Monday, Mar. 23, 1942
Arrau Makes Hay
When Pianist Claudio Arrau wound up his third U.S. tour and boarded a Pan American Clipper for Puerto Rico last week, he had made plenty of hay in a shining sun.
For a long time the weather had been against him. When the dapper Chilean pianist arrived in the U.S. last fall, he was just another paid hand in the crowded concert field. A brilliant Carnegie Hall recital last November turned the trick. He was snapped up for concert dates; nine-tenths of them were sellouts. He went to Boston in January to appear as soloist with Serge Koussevitzky's resplendent orchestra. The Bostonians liked him so well that he was called back for a return engagement the same month--a thing the Boston Symphony never does. Fortnight ago he likewise reappeared, for the second time this season, with Frederick Stock's Chicago Symphony. Concertgoers could not remember when, if ever, a musician had gotten return engagements within the same season by two major U.S. orchestras.
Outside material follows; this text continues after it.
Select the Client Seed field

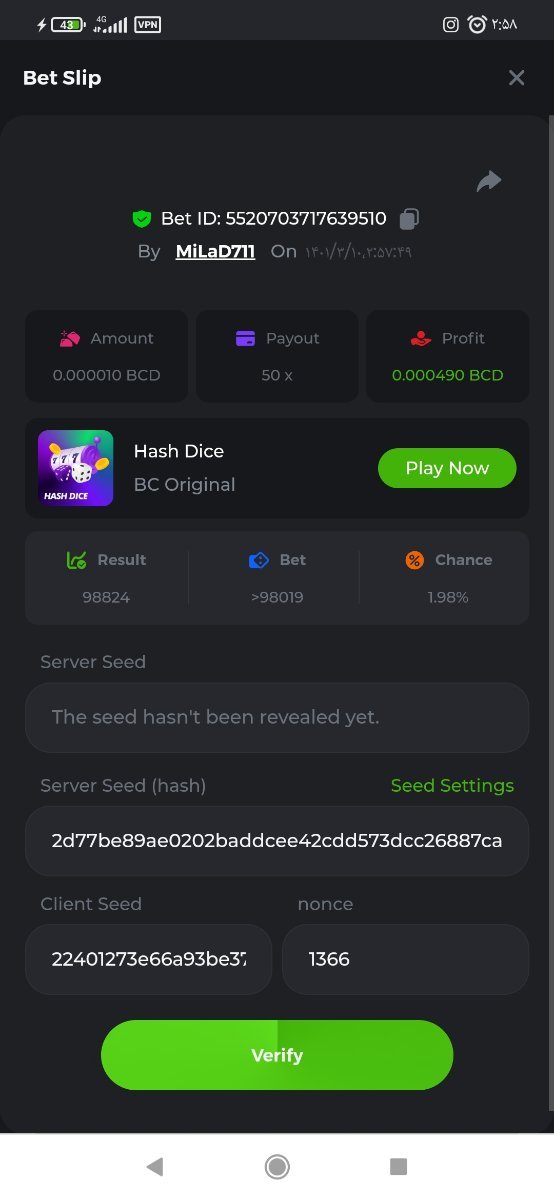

A small, trim-mustached man who looks like a blend of Adolphe Menjou and Anthony Eden, Claudio Arrau at 38 is an old hand in the concert field. As a lad of 20 he made a short U.S. tour in 1924, but failed to go over, and left with a poor opinion of U.S. musical taste. Europe promptly claimed him. Until the war, Pianist Arrau was content to divide his lucrative concert time between Europe and South America, playing 125 concerts a year.
Like Mozart, Claudio Arrau began as a child prodigy; like Sibelius, he has been financed by his country. When he was seven, the foresighted Chilean Government shipped him off to Berlin to study under the great Liszt disciple, Martin Krause, paid all his bills for ten years. Arrau still stands high with Chilean officialdom. He is a member of its diplomatic service, received leaves of absence for his concert tours, travels on a passport which gets him almost anywhere.
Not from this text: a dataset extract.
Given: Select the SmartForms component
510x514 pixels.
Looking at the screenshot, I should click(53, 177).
Arrau's well-tailored brown suits, his irrepressible love for jewelry are deceiving. Far from a superficial showoff, he has the elements of true greatness. Though he has a prodigious technique, he does not slug the piano; he approaches his art with sober modesty, plays with fire but no unnecessary sparks.
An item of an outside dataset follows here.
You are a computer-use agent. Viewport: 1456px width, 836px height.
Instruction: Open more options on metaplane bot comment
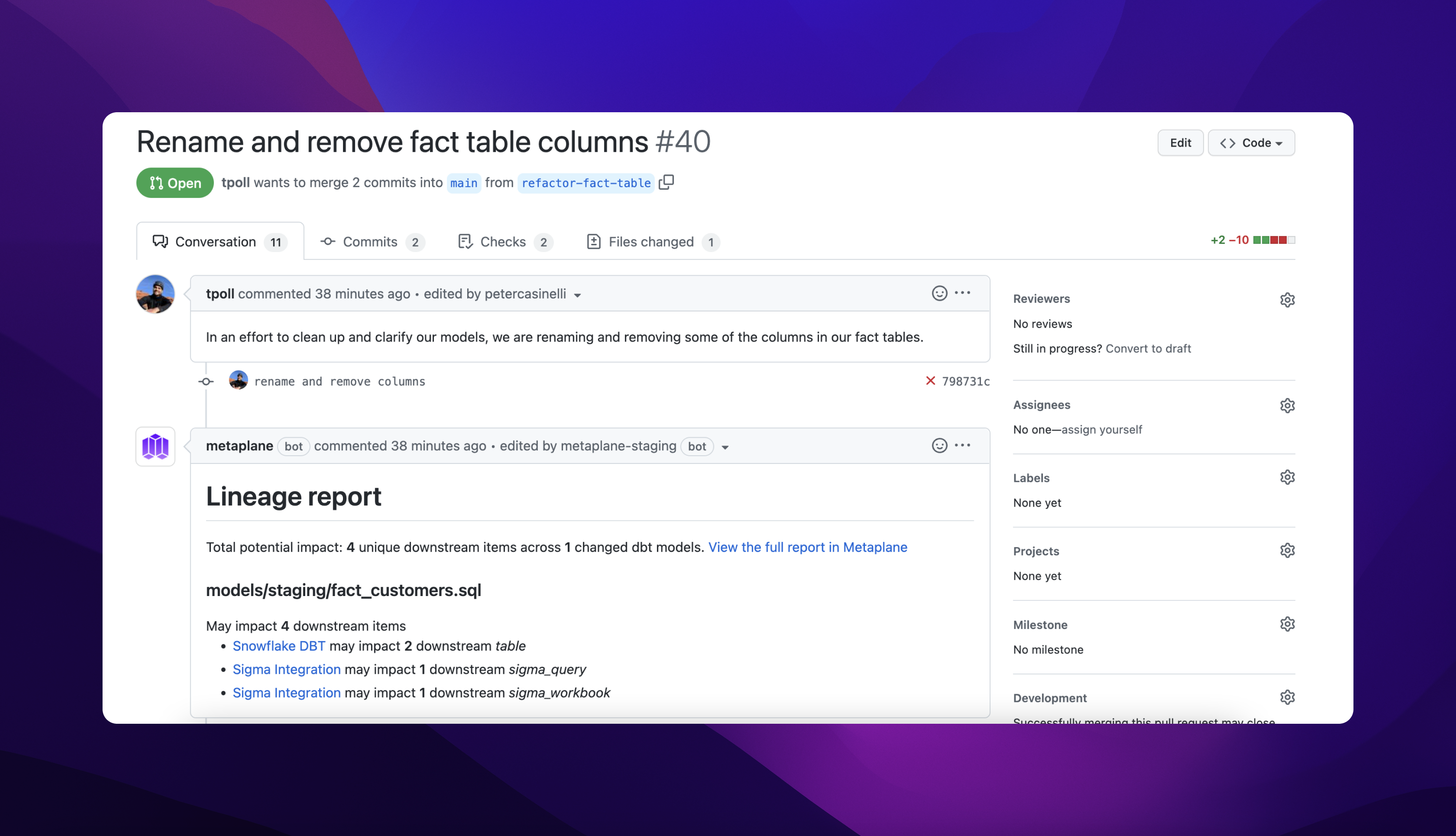[963, 445]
Equally characteristic is Arrau's thoroughness. He probably holds a world's record for cycle performances; once he performed all Bach's clavier works in twelve recitals; he has also given complete Mozart, Beethoven and Schubert cycles. To preserve his vitality, he keeps to the Hay diet (separating starches and proteins), eats fruit like a jungle dweller, does Yoga exercises, sleeps ten hours a night. Says he: "A musician owes it to his audiences not to have off days."